» Daftar Tugas
(1) Dalam ulasan buku tentang kebenaran, penerbit mana yang menerbitkan buku tersebut?
(2) Tulis ulang ulasan buku tentang kebenaran mulai dari "Buku yang ditulis" sampai dengan "penuh tikungan tajam.", dan tukar "Filsafat Eropa" dengan "Filsafat Barat".
(3) Tolong lanjutkan ulasan buku tentang kebenaran setelah kalimat terakhirnya.

» Kutipan Halaman
§

Bergulat dengan "Kebenaran"

 Bergulat dengan "Kebenaran"


Buku ini mengajak kita untuk menjadi cair. Artinya, kita diajak untuk menikmati keindahan warisan budaya manusia, yakni filsafat, agama dan sains. Kita menjadi kaya secara pribadi, dan berwarna di dalam pengetahuan.

 
 
Buku yang ditulis oleh F. Budi Hardiman


Judul : Kebenaran dan Para Kritikusnya: Mengulik Idea Besar yang Memandu Zaman Kita
Penulis : F. Budi Hardiman
Penerbit : PT. Kanisius, Yogyakarta
Tahun Terbit : Cetakan I, 2023
Tebal Buku : 301 halaman
ISBN : 978-979-21-7566-0
 
“Kebenaran itu tak pernah murni. Ia juga tidak pernah sederhana.” Demikian tulis Oscar Wilde dalam The Importance of Being Earnest. Kutipan itu sesuai menggambarkan semangat dari buku ini. Kita diajak untuk bergulat dengan beragam ide kebenaran, sambil berpetualang di Filsafat Eropa yang mendalam dan penuh tikungan tajam.

§

» Data
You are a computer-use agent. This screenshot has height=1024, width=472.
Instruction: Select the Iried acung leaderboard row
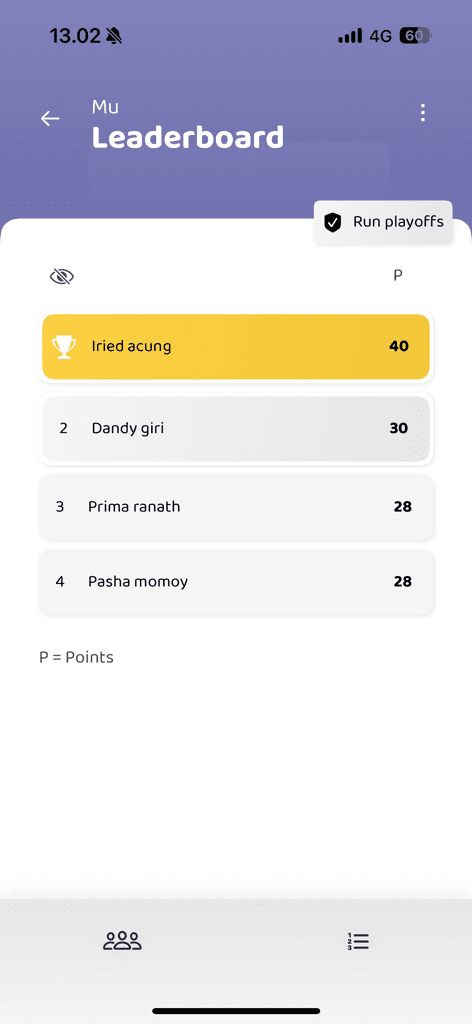[x=236, y=346]
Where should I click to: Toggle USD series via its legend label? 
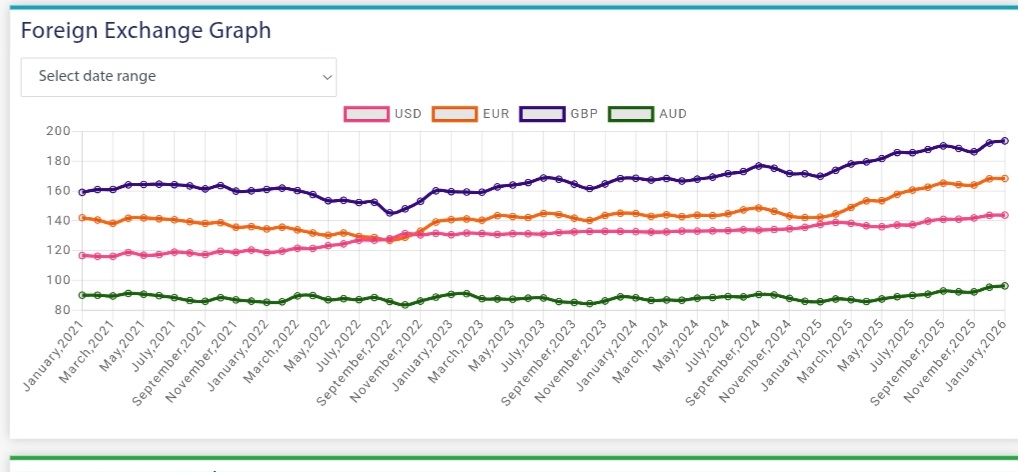[408, 114]
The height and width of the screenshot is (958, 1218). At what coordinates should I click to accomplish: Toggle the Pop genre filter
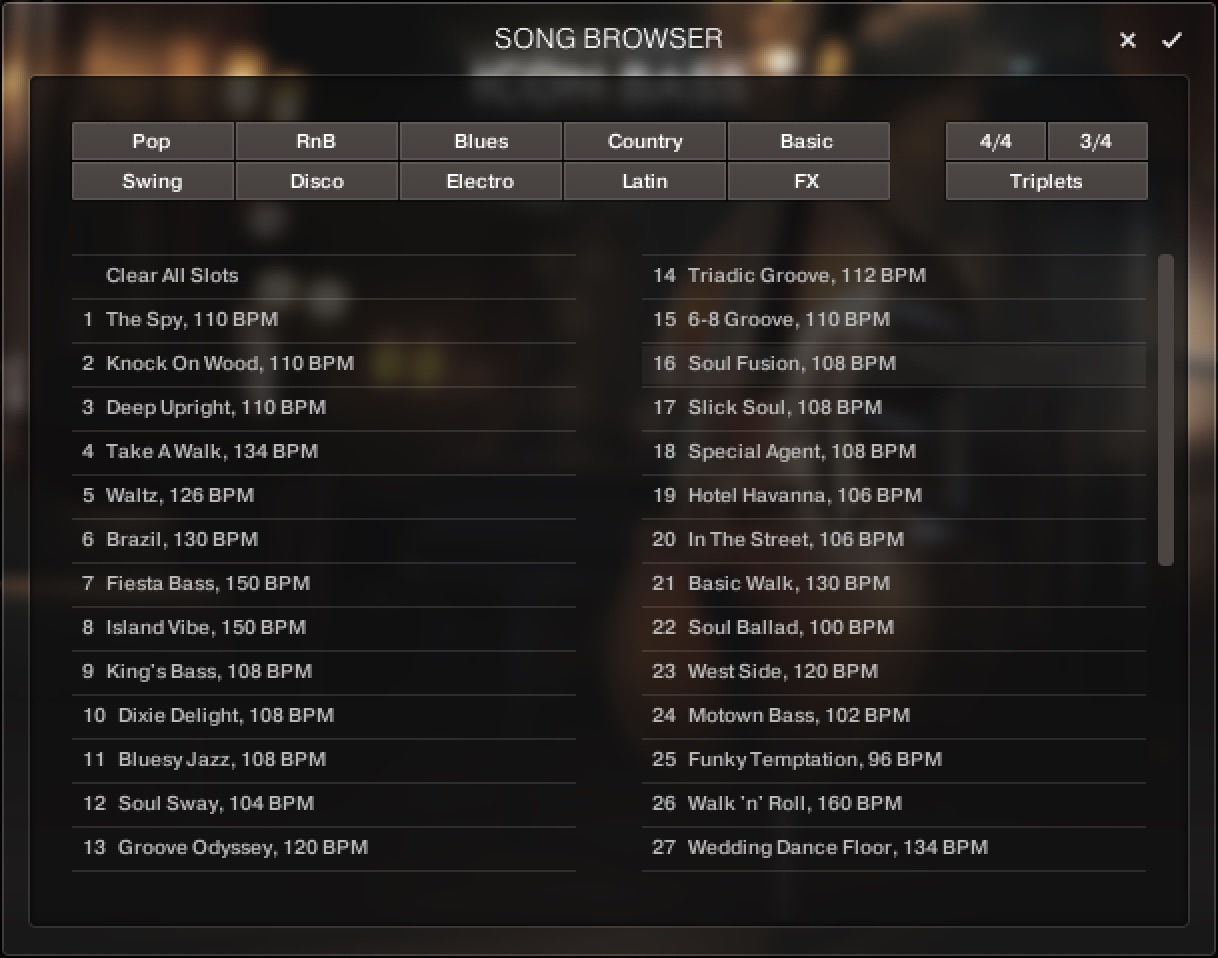click(152, 141)
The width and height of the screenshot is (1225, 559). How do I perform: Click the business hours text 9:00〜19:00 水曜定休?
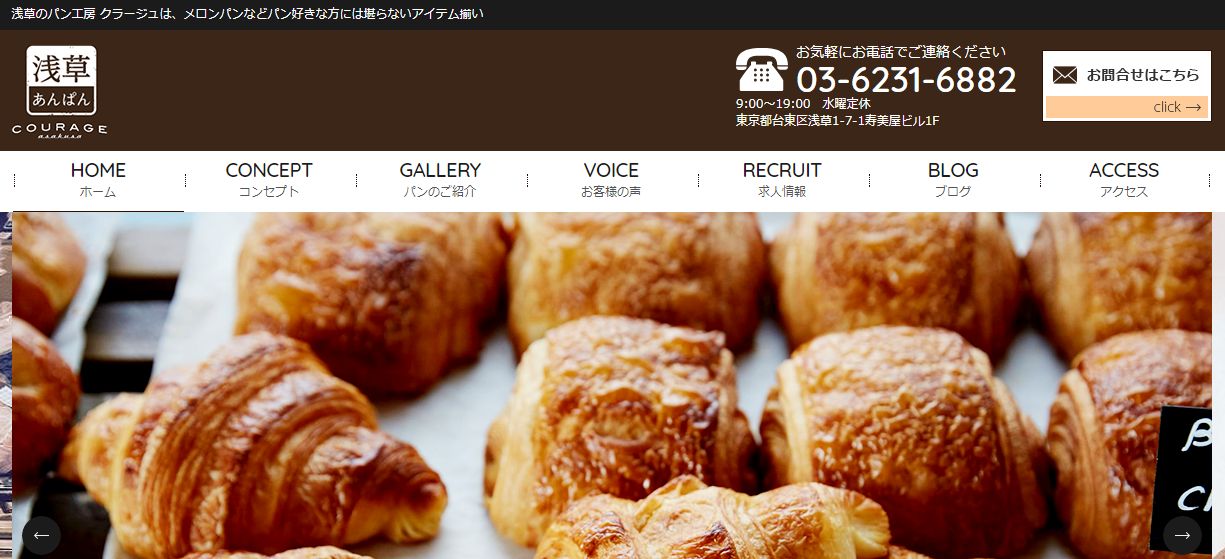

§

» Jawaban Tugas
(1) PT. Kanisius, Yogyakarta.

(2)
Buku yang ditulis oleh F. Budi Hardiman


Judul : Kebenaran dan Para Kritikusnya: Mengulik Idea Besar yang Memandu Zaman Kita
Penulis : F. Budi Hardiman
Penerbit : PT. Kanisius, Yogyakarta
Tahun Terbit : Cetakan I, 2023
Tebal Buku : 301 halaman
ISBN : 978-979-21-7566-0
 
“Kebenaran itu tak pernah murni. Ia juga tidak pernah sederhana.” Demikian tulis Oscar Wilde dalam The Importance of Being Earnest. Kutipan itu sesuai menggambarkan semangat dari buku ini. Kita diajak untuk bergulat dengan beragam ide kebenaran, sambil berpetualang di Filsafat Barat yang mendalam dan penuh tikungan tajam.

(3)
 
Tak banyak pemikir mendalam di Indonesia. Fransisco Budi Hardiman adalah salah satunya. Di 2023 ini, ia kembali menerbitkan buku dengan judul Kebenaran dan Para Kritikusnya: Mengulik Ide Besar yang Memandu Zaman Kita, yang diterbitkan oleh Kanisius Yogyakarta.
 
Tujuh Tesis
 
Pertama, buku ini adalah diskursus tentang kebenaran. Ia tidak langsung menunjuk pada kebenaran, tetapi pada beragam diskusi yang lahir tentang kebenaran. Budi Hardiman menyentuh pemikiran para filsuf Barat kontemporer. Dengan buku ini, Budi Hardiman mengingatkan kita, bahwa ide tentang kebenaran itu berpijak pada ruang dan waktu tertentu, sehingga tak pernah universal secara utuh.
 
Dengan buku ini, Budi Hardiman mengingatkan kita, bahwa ide tentang kebenaran itu berpijak pada ruang dan waktu tertentu, sehingga tak pernah universal secara utuh.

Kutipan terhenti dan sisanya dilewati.